US forces in northern Syria will no longer be stationed near the border with Turkey and will not support the long-planned Ankara operation in the country, the White House said on Sunday.
“Soon, Turkey will go ahead with its long-planned operation in northern Syria.
The US armed forces won’t support or engage in the process.
The fact that the US forces have defeated the Caliphate on the territory established by ISIS will no longer be stationed directly in the region on the border with Turkey.

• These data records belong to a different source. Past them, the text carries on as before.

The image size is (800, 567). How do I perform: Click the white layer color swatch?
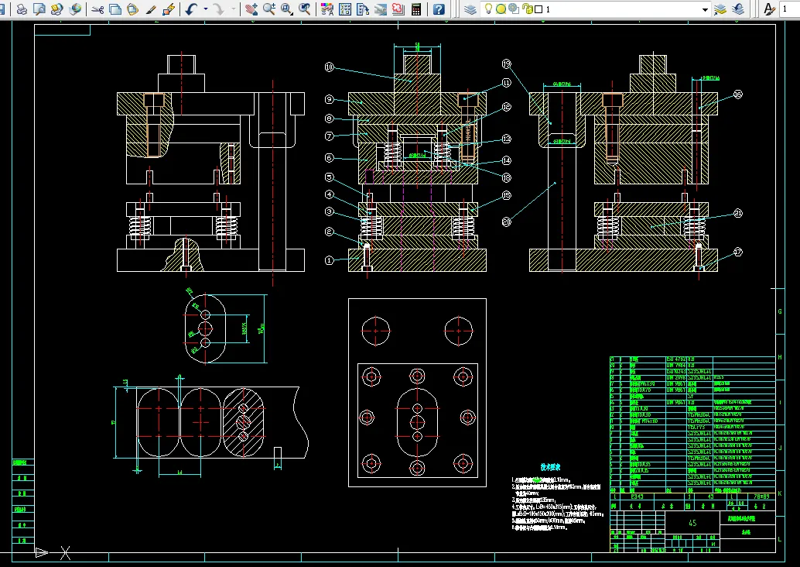538,9
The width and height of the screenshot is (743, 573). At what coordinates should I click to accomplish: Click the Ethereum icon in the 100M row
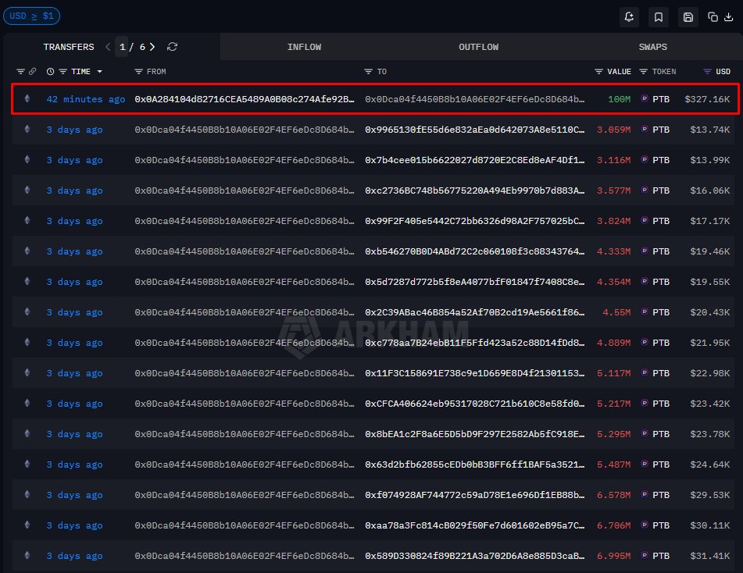click(x=27, y=99)
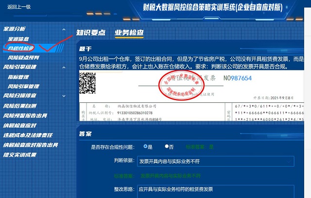
Task: Select the 是 radio button
Action: coord(145,146)
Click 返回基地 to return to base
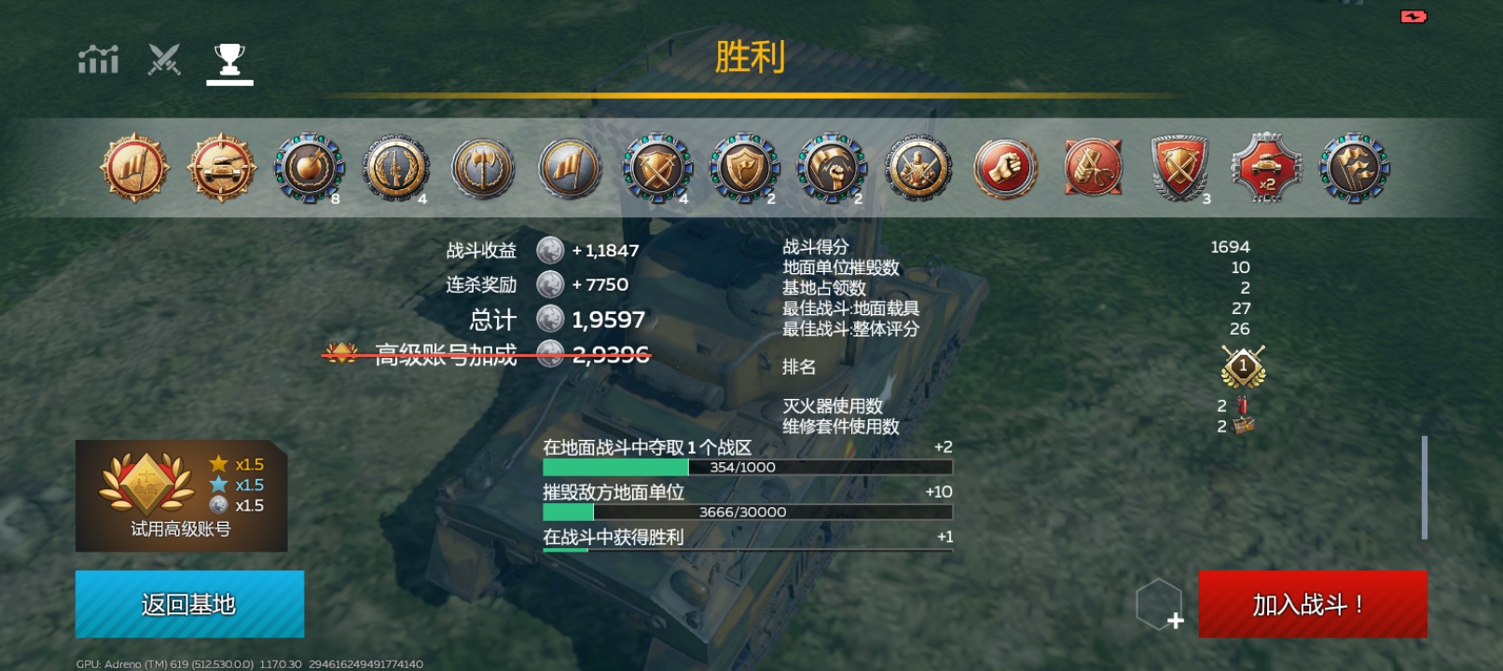The image size is (1503, 671). (x=189, y=604)
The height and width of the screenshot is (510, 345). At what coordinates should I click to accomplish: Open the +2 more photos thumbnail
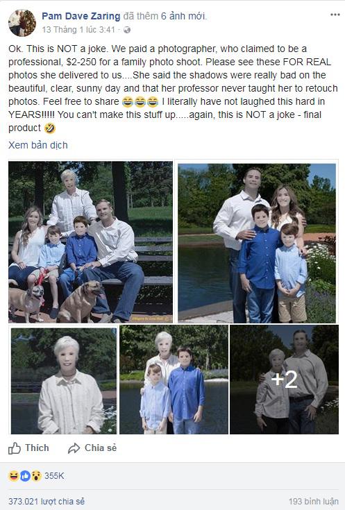[284, 380]
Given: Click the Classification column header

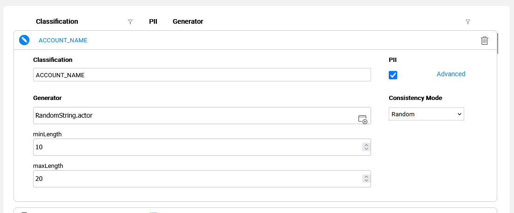Looking at the screenshot, I should (57, 21).
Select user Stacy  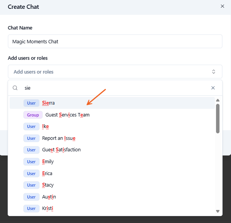[48, 185]
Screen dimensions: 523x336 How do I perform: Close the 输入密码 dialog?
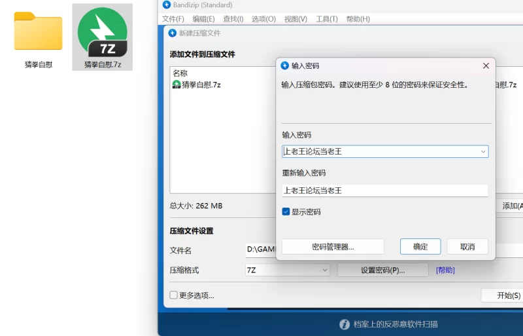[x=486, y=66]
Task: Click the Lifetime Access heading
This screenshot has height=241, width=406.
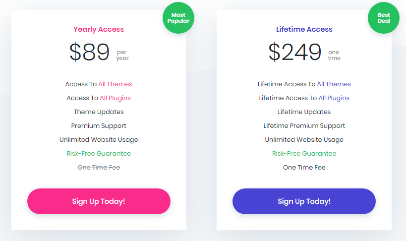Action: 304,29
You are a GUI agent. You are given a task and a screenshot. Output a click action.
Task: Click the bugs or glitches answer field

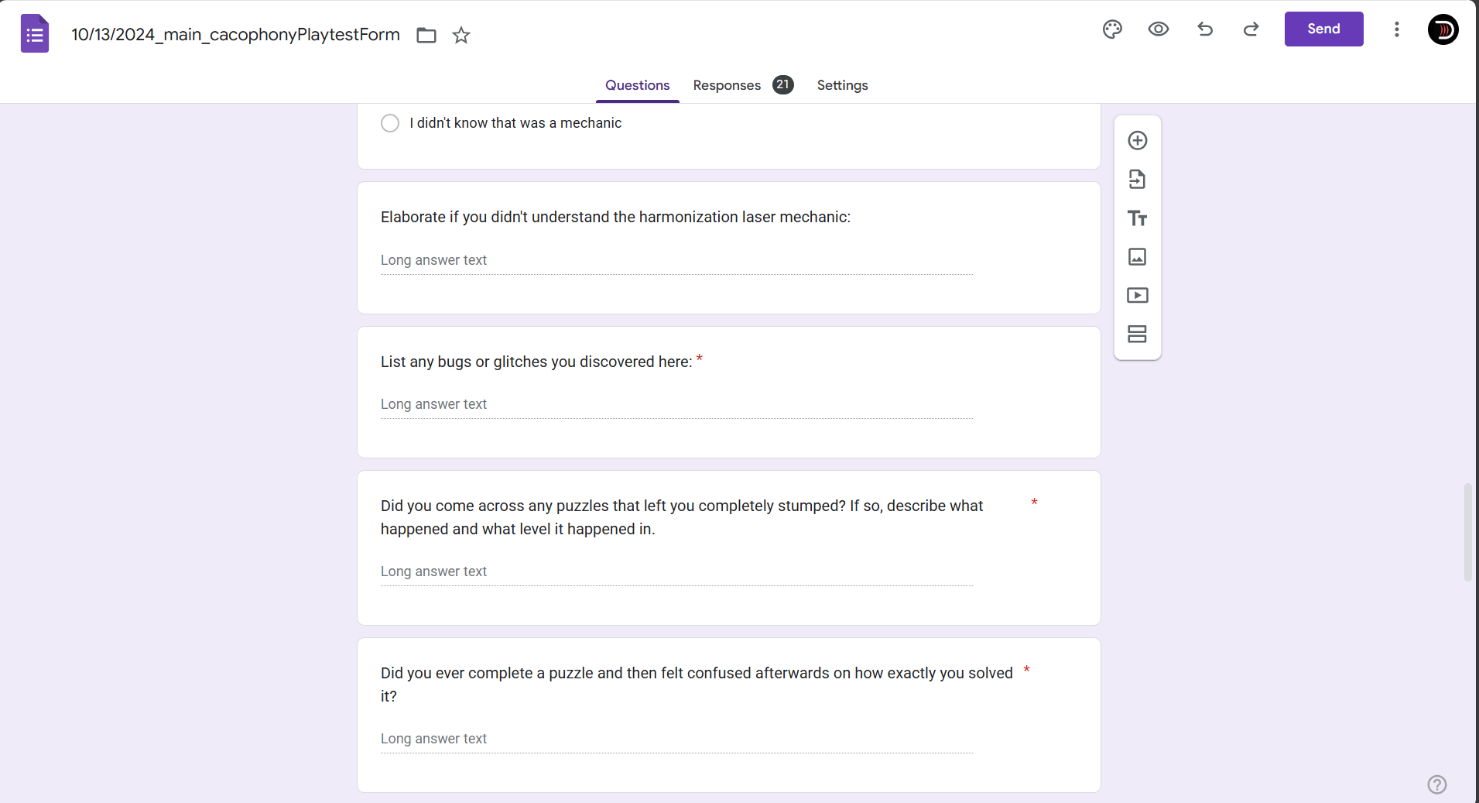pos(676,404)
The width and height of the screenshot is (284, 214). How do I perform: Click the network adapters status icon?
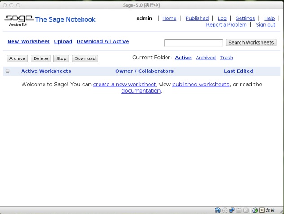pos(232,210)
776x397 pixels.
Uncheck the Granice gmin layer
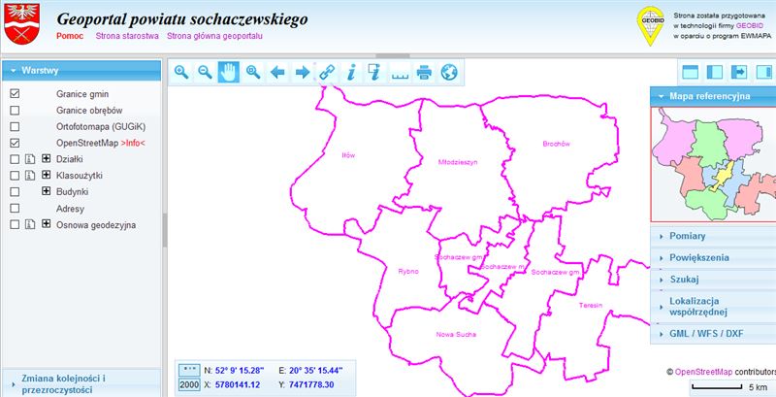pos(15,94)
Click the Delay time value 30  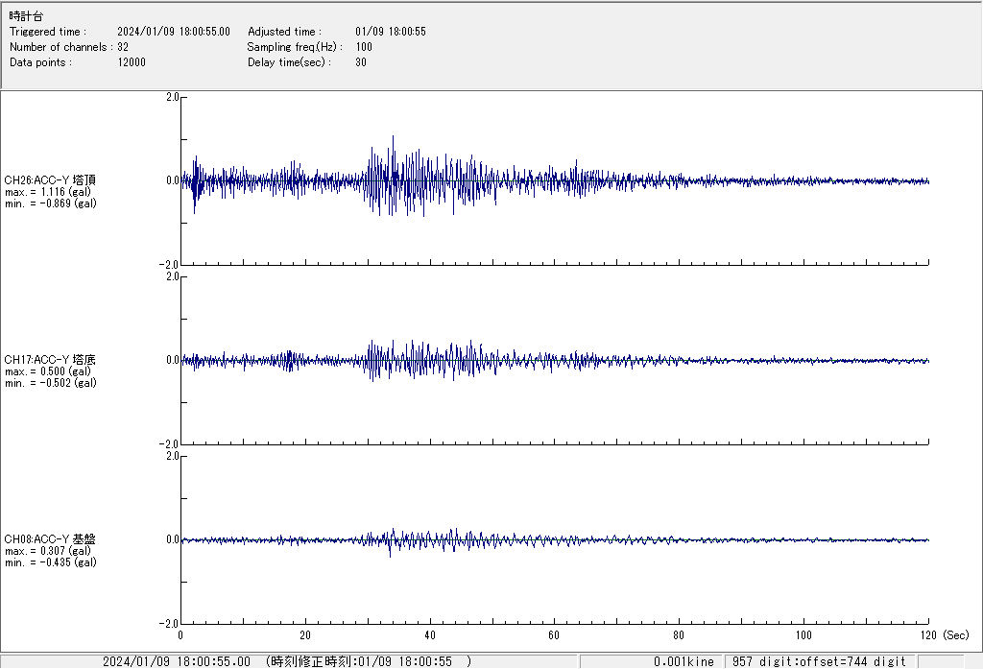coord(361,62)
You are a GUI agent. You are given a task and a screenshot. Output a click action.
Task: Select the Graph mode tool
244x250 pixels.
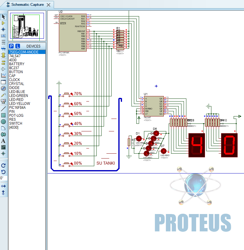[3, 75]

The statement issued after US President Donald Trump’s telephone conversation with his Turkish counterpart Recep Tayyip Erdogan criticized “France, Germany and other European countries” for not returning its citizens who joined the Islamic State and arrested in northern Syria.
The statement noted that “Turkey will now be responsible for all ISIS fighters detained in the last two years following the defeat of the United States”.
Erdogan and Trump agreed in a telephone conversation earlier on Sunday to hold a meeting in Washington next month to discuss the “safe area” in northern Syria, the Turkish presidency said.
Erdogan told his US counterpart that he was “frustrated by the failure of the US military and security bureaucracy to implement the agreement” concluded by the parties in August on the establishment of a buffer zone on the Syrian border with Turkey.
A day earlier, the Turkish president renewed his threats to launch a cross-border military operation “as soon as today or tomorrow”.
Washington has in the past sought to prevent any Turkish military operation against armed Kurdish factions it supports in Syria, which Ankara considers “terrorist”.
The United States worked closely with the YPG to drive ISIS out of large areas they controlled.